Two things can be taken from the paragraph above: One – I should not be opening my Facebook account while in the office and two – MLM is a pandemic that shows no signs of slowing down. I am pretty sure that one in three of my Facebook friends have been propositioned for a coffee meeting and perhaps some of them might have even been gullible enough to take the bait. I can’t blame them, these people seem pretty sincere when they’re asking you how you are and telling you how they are excited to see you after all these years. You might even enjoy the conversation, but then comes the sales pitch and you find yourself doing all sorts of diva hands just to reinforce that you are not interested. “But it’s a pretty foolproof way to earn money!” they argue. “I have not even been doing this for two months but I’m earning thousands of pesos per week.” For chrissakes do not, under any circumstances, give in to the get-rich scheme. If that person really has been earning tons of cash per week, then he/she should be inviting you to a steak dinner and not to measly cup of coffee with no refills. I do not blame the Juan de la Cruz who gets sucked in to MLM scams. Every one of us dreams of being able to pull in millions without so much as a sneeze. But you have to draw the line between dreams and reality.

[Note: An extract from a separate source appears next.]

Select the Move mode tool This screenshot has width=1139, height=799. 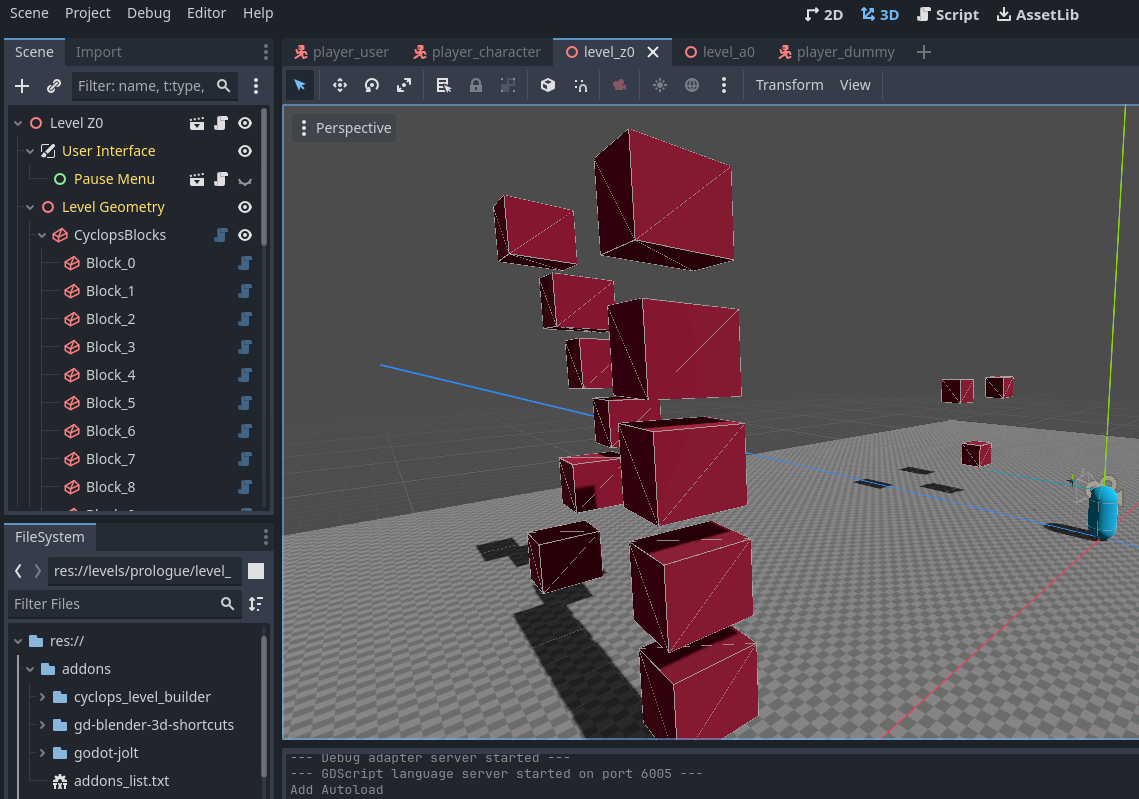(339, 85)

Weeks ago, I was talking to a co-worker who said she has joined a lot of networking businesses. I almost fell out of my seat laughing when she said that one of the products she had to sell were special sanitary pads. Now I’m a person who hoards sanitary pads and I use three types per cycle so you can say I have no problems doling out cash for breathable covers and wide wings, but the product she mentioned was ridiculous. It claimed to regulate hormones, prevent pimples, and all sorts of stuff. Maybe it even prevents cancer, I can’t be sure as I was too busy laughing. On a more serious note though, the extent in which some people stretch themselves for multi-level marketing has gone borderline cult-like. My co-worker was lucky to have snapped out of it early enough but others are not so lucky. Here are people who do not care if they burn connections as long as they tell anyone and everyone on Facebook that their brand is the holy grail of health/weight-loss/skin-whitening/vagina-tightening products. They’ll even cite celebrities to back up their claims. Though I do not doubt that these celebrities use, and at some point, endorse their products I don’t think they do it as zealously as some of our Facebook friends. To be fair, the products these people are selling are quite good (hence, the expensive tag price), but the manner in which they are distributed is kind of shady if you ask me. Instead of focusing on selling the products, the heads of MLM schemes prioritize the recruitment of people who need to cash out for membership and training. Then, when they’re on the inside, they are also tasked to recruit other people who, depending on the program, may or may not contribute to the upline’s (recruiter’s) income. This system really perturbs me, what happens when they hit market saturation?
Is this really the way to earn money now? By being “exclusive distributors” and by building pyramids where only the people on top get to enjoy the riches? Should we dedicate an entire business program in colleges to study this format? Is it just a fad that will run its course or is it something we will all catch, one coffee cup at a time?